::: EXTRAIT À LIRE

On
voit bien ce que Chaplin a voulu faire dans Charlot musicien
(3ème production chez Mutual, sortie le 10 juillet 1916) :
injecter du sentimentalisme dans son burlesque. Le titre original The
Vagabond place son personnage, chapeau melon, veste étriquée,
petite canne dans la lignée de ce qu'il a fait précédemment. Il
ajoute à sa panoplie un violon et fait la manche dans un café. Mais
une fanfare, semble-t-il bien meilleure, retient plus l'attention des
piliers de bar que son morceau de violon. Il tente de récolter la
recette de la fanfare ce qui provoque une course poursuite dans
l'établissement. Et le vagabond s'enfuit.
Cette
entrée en matière permet d'emmener le public venu assister à des
numéros comiques vers un autre terrain, celui qui va intéresser
Chaplin, une douceur et une part d'humanité plus importante.
Première étape, la mère au visage triste qui contemple le portrait
d'une enfant. Scène suivante, une femme (Edna Purviance) devant une
roulotte de gitans obligée de faire la lessive. Telle une Cendrillon
moderne, elle est martyrisée par une vieille femme dont on dirait
une sorcière et un terrible bonhomme (Eric Campbell) qui la frappe,
la fouette pour qu'elle accomplisse cette corvée. On imagine
aisément que les gitans ont enlevé la fille du portrait et
l'exploitent.

::::::

OBJECTIF: Prolongez l'extrait consacré au film Charlot musicien en reprenant après sa dernière phrase. Les enregistrements n'interviennent en rien dans cet exercice.

::: ENREGISTREMENTS DE DONNÉES

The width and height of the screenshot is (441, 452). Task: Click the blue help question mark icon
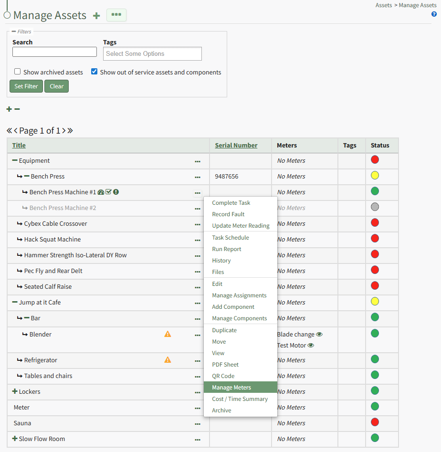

::::::
::: ENREGISTREMENTS DE DONNÉES

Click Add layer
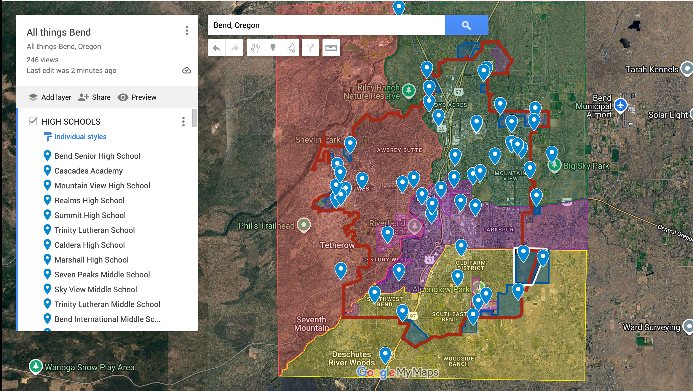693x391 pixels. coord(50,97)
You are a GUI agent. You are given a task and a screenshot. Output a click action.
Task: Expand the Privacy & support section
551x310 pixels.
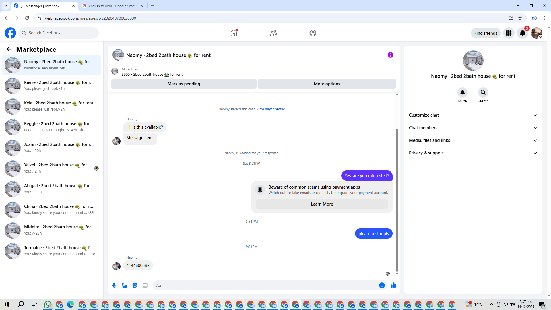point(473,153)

::::::
::: ENREGISTREMENTS DE DONNÉES

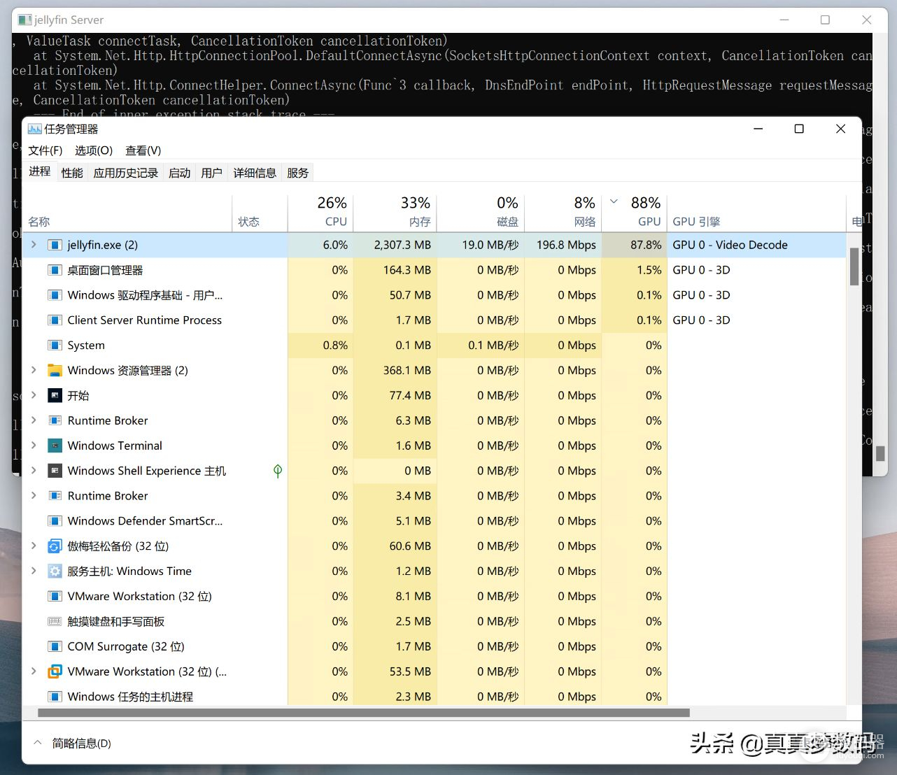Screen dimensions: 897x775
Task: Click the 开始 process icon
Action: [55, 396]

::::::

RÉSULTAT OBTENU:
C'est
ce moment-là, puisque la ville ne veut pas de lui, que le vagabond
arrive et propose, contre quelques sous, de jouer du violon à la
jeune femme. Elle n'a rien à lui offrir. Passés quelques gags
comiques (le cul dans le baquet d'eau), Charlot comprend qu'elle est
la souffre-douleur de la mégère et de l'affreux jojo. Il troque son
inoffensive canne pour un gourdin et assomme toute la troupe. Je ne
m'étendrai pas sur l'imagerie des gitans que suggère, sans aucune
nuance, Charlot musicien. Il s'agit d'un burlesque qui tend à
l'exagération extrême. Charlot libère la jeune femme de son joug
et vole la roulotte.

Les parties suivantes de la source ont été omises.